Input and output interfaces (IOs) of MCU chips or modules are accessible outside as pins and can be easily connected to data sensors or other digital devices via digital data buses (UART, I2C, SPI). MCUs contains A/D and D/A converters, therefore also analog devices or analog sensors can be connected to pins of MCU. MCUs are controlled by custom software (uploaded into FLASH memory) and control local processes, display measured data from sensors etc. Data can be also stored on SD card or transmitted via data networks to data servers for next processing.
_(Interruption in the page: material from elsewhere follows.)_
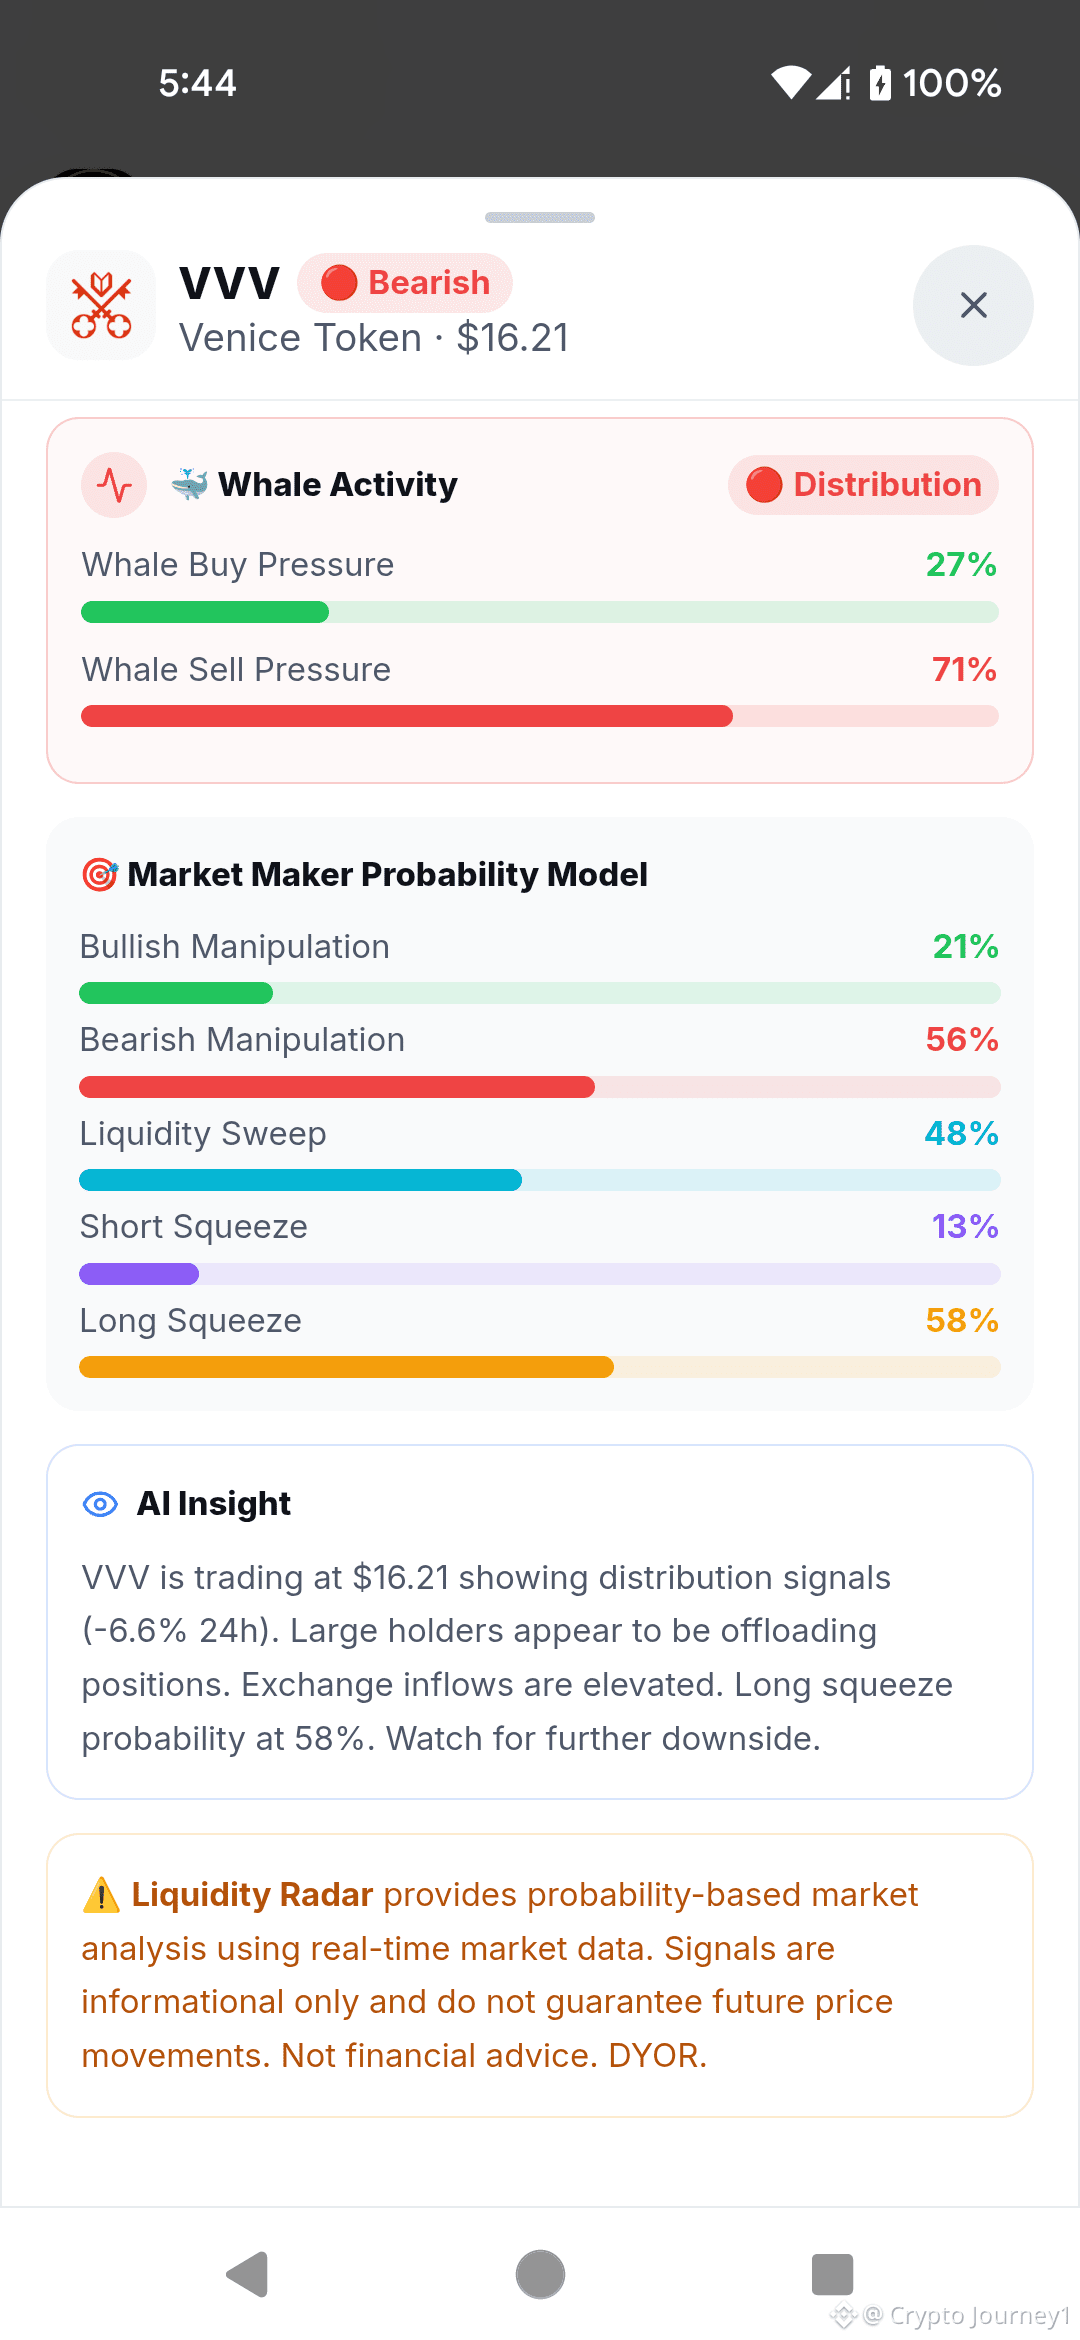Tap the pulse activity icon

(x=114, y=485)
I develop a firmware of MCU in some free IDE platforms - Microsoft Visual Code + PlatformIO or Arduino IDE. Develop platforms STM32Cube or ARM Keil can be used for create the firmware of STM32 and provide effective and smaller binary code. Programming languages are C, C++ or Arduino Wiring. Tools as compiler, linker and firmware loader for proper type processor are often added to develop platforms. The compiled firmware is uploaded to the flash memory within MCU via UART/USB converter (eg. CP2102) or ST-Link by STM32. The firmware can be uploaded to flash memory also via data network (OTA). I develop own firmware often using appropriate open software libraries from GitHub. User interfaces I develop in PHP or JavaScript. May be also used Python as a programming language.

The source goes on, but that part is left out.